Ése era uno de mis grandes pasatiempos de entonces, niño morriña y silencioso por fuera, pintor lumínico invisible para el mundo por dentro, el camino que mi alma eligió para huir de las sombras circundantes _el mundo tenebroso y "real" de los mayores_ y para no sucumbir a la guadaña de una forma de muerte que llaman eufemísticamente tristeza.
Entonces yo no lo sabía, pero ahora, a la luz de mis casi 44 años, caigo en la cuenta de que yo era un niño cuántico sin saberlo, un creador de Luz en miniatura, que se estrellaba una y otra vez contra las hostias que de cuando en vez llovían desde el cielo presuntamente protector, contra un mundo endurecido por el yugo de la subistencia en la que andaban afanados mis pobres padres, _dos niños, como yo, pero ellos de postguerra_ y contra la triste imagen que me devolvían los espejos del mundo, para quien yo no era más que un niño tímido, introvertido, temeroso y que siempre, siempre estaba en la luna, es decir, con la cabeza puesta donde había dejado el corazón: en un lugar llamado Galicia.
Con esos mimbres no es de extrañar que el hombre extraño en que me he convertido sea, a la postre, el resultado incierto de un niño que tuvo que crear mundos paralelos, palabras de luz, para no morir en el intento de llegar a este momento. Como un exorcismo contra las sombras. Os juro que las partículas luminosas estaban allí, en la yema de mis dedos, no porque sí, por azar o al tun-tun, sino cuánticamente visibles para el observador de mi propio experimento, o sea, yo mismo con poco más de cuatro años.
En mi niñez convoqué palabras de luz para conjurar el mundo, palabras que fueron mi salvación y mi cárcel, porque en ellas quedó encerrado el niño cuántico que fui, al creer que la realidad atesorada en ellas era más bella _dónde iba a parar_ que la que comúnmente se ve. Desde entonces, no he logrado salir, más que por obra y gracia de las manos de mi generosa mujer, que ha tenido que cogerme literalmente de los pelos no pocas veces _de ahí que me queden más bien pocos_ para que comprenda, en carne propia y no en cuerpo lumínico, que en sus labios hay más Luz, infinitamente más, que en mis carcelarias palabras.
Como veis, fui niño que soñó con ser palabra, lanzanda al viento desde mi propia mazmorra oscura de letras luminosas, reflejo de aquel tiempo en blanco y negro del que jamás conseguí escapar para ser lo que se dice un hombre de provecho, de esos con los pies en el suelo y la cabeza en las cosas importantes de este mundo. Mi discurso, por tales motivos, suena a menudo infantil, subproducto de mi fantasía pueril, puro e inocente, eso sí, pero lunático y a-mundano, ajeno a lo que queréis oír los que vivís en la cruda realidad cotidiana.

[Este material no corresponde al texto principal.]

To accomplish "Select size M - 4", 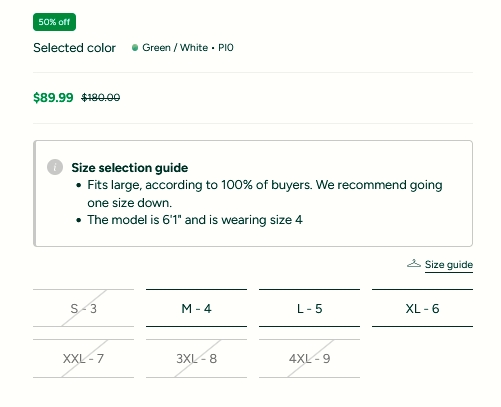I will 196,308.
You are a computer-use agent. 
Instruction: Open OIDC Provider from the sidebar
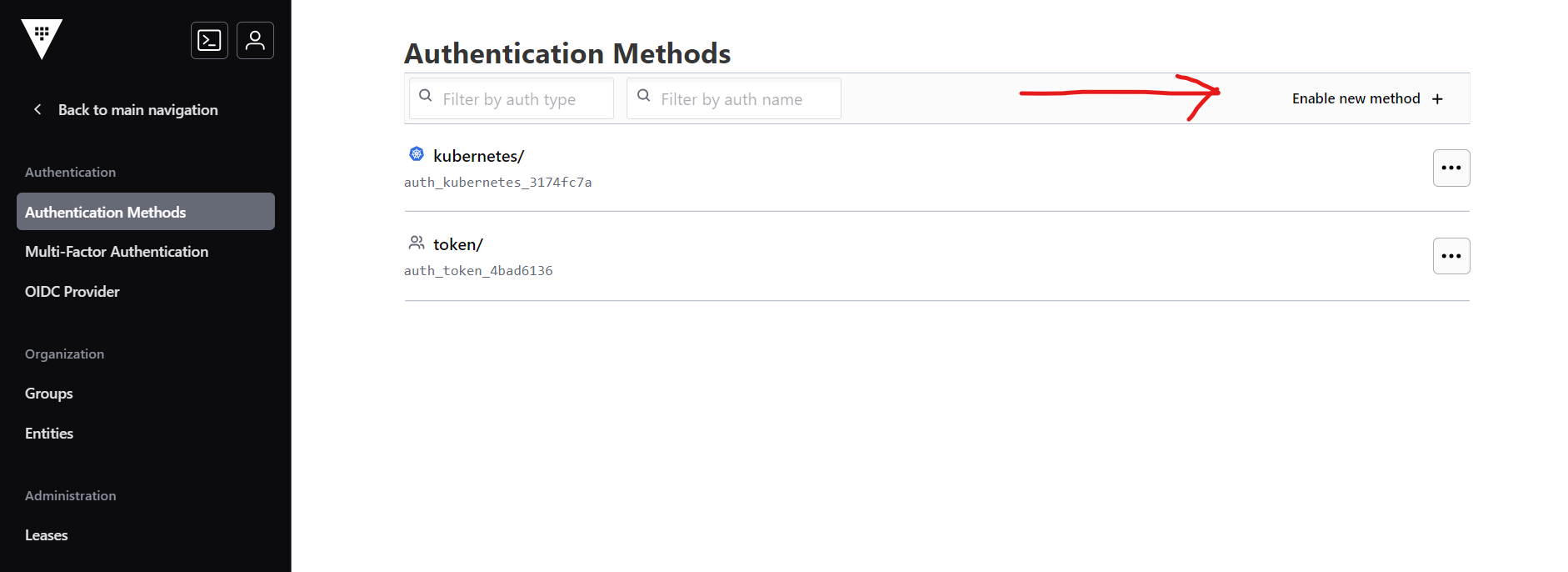[x=72, y=291]
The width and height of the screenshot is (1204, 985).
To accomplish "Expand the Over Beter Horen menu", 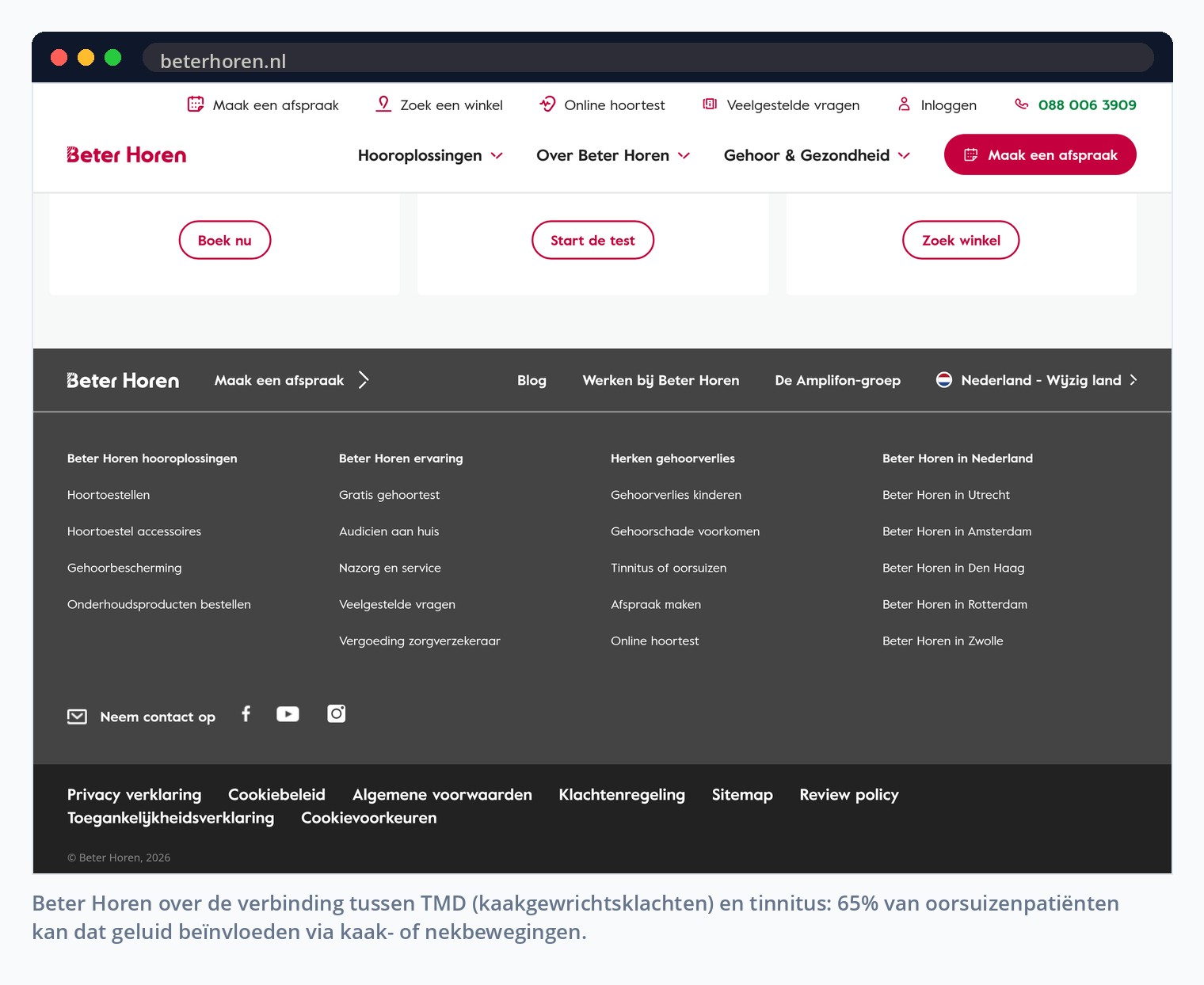I will [x=613, y=155].
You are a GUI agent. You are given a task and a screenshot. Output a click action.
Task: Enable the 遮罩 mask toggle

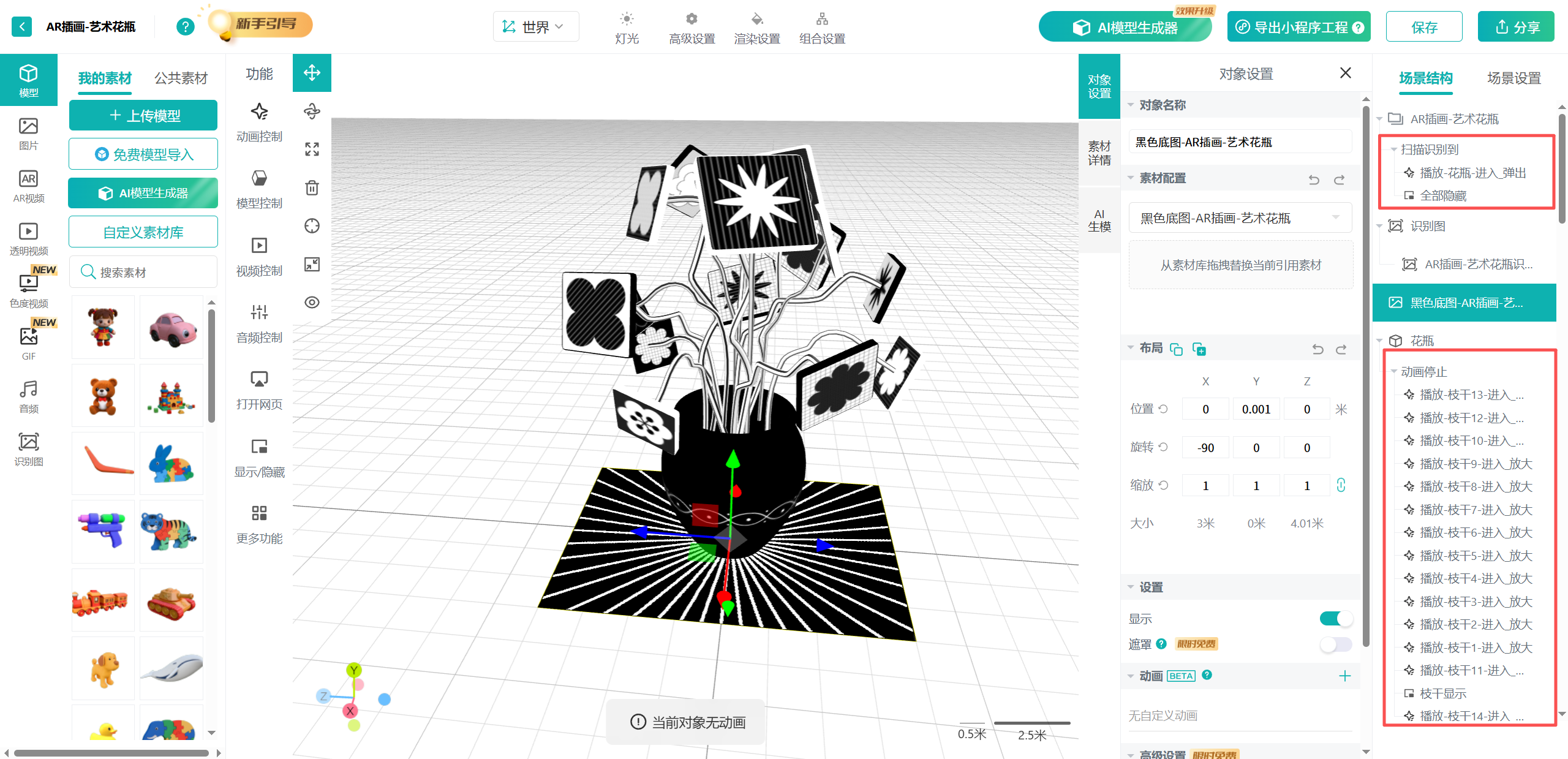[1335, 644]
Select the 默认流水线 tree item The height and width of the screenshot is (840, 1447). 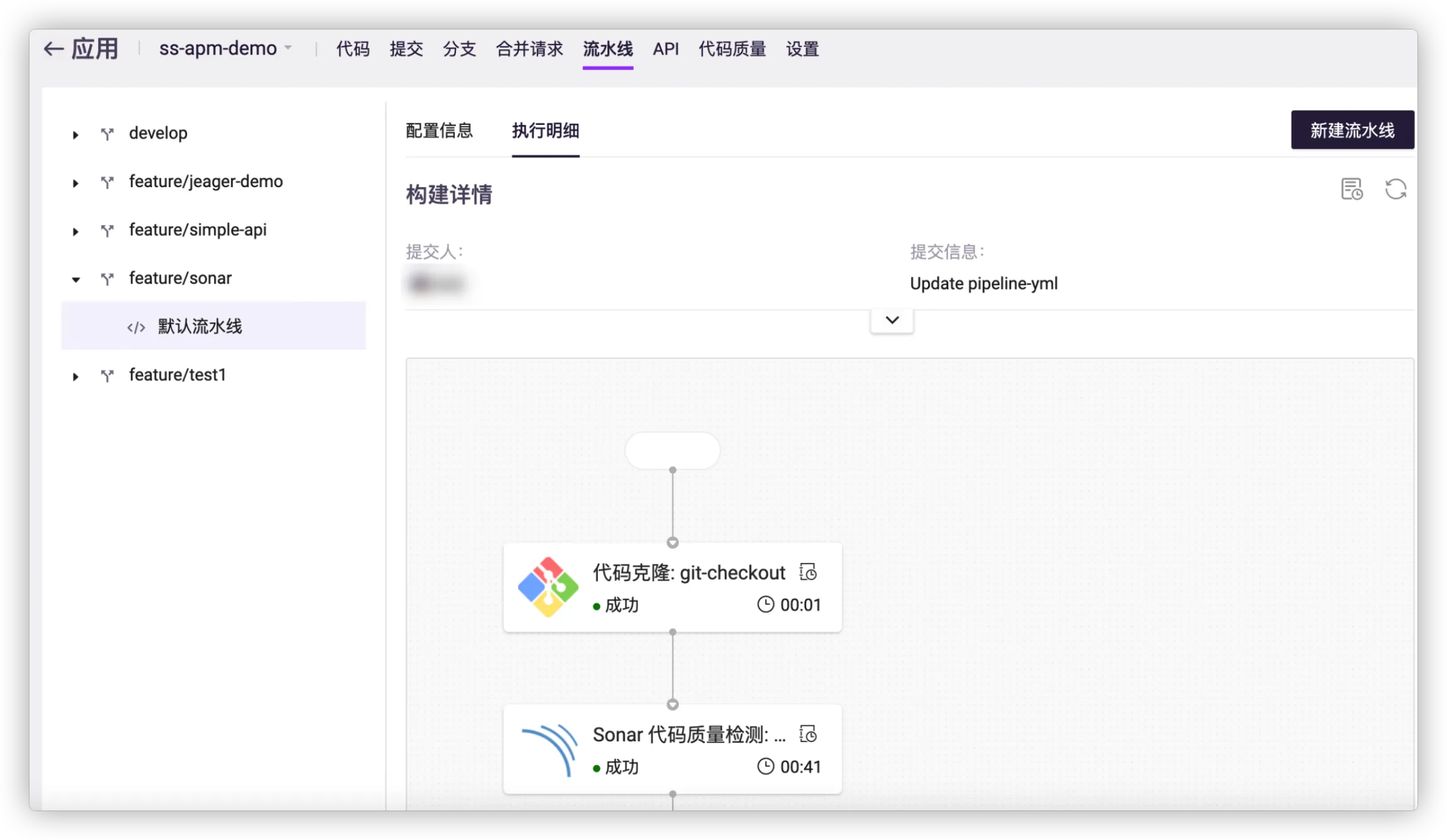[200, 326]
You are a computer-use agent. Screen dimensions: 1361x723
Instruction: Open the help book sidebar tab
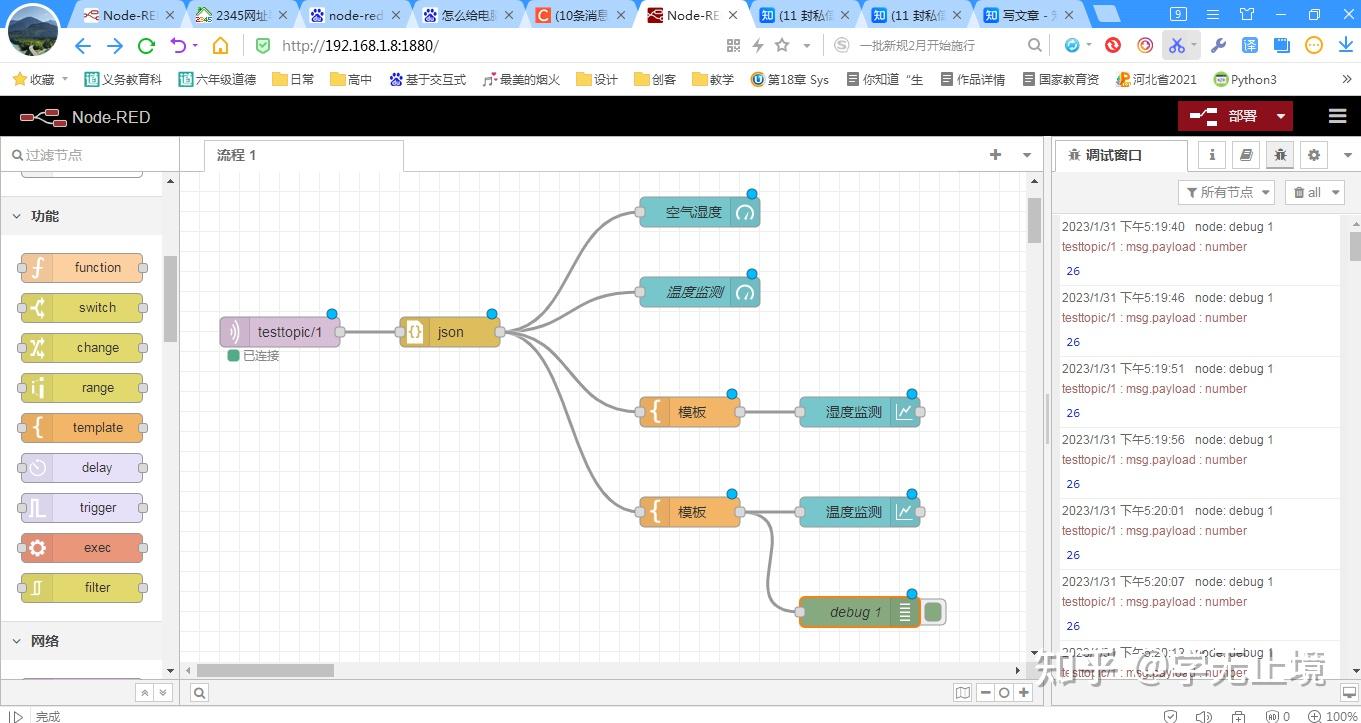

De ahí que desde aquel niño "que siempre estaba en la luna" tuve que oírlas, en todo tiempo de mi vida, de todos los colores... Desde "encantador de serpientes" a "iluminado", pasando por los más recientes, dicho sea con compasiva ironía, de "apóstol" o "profeta" _yo que jamás he tenido tierra..._ o lo último, de lo último, el apelativo de "teórico", eufemismo compasivo de don bla-bla-bla, pero na de na...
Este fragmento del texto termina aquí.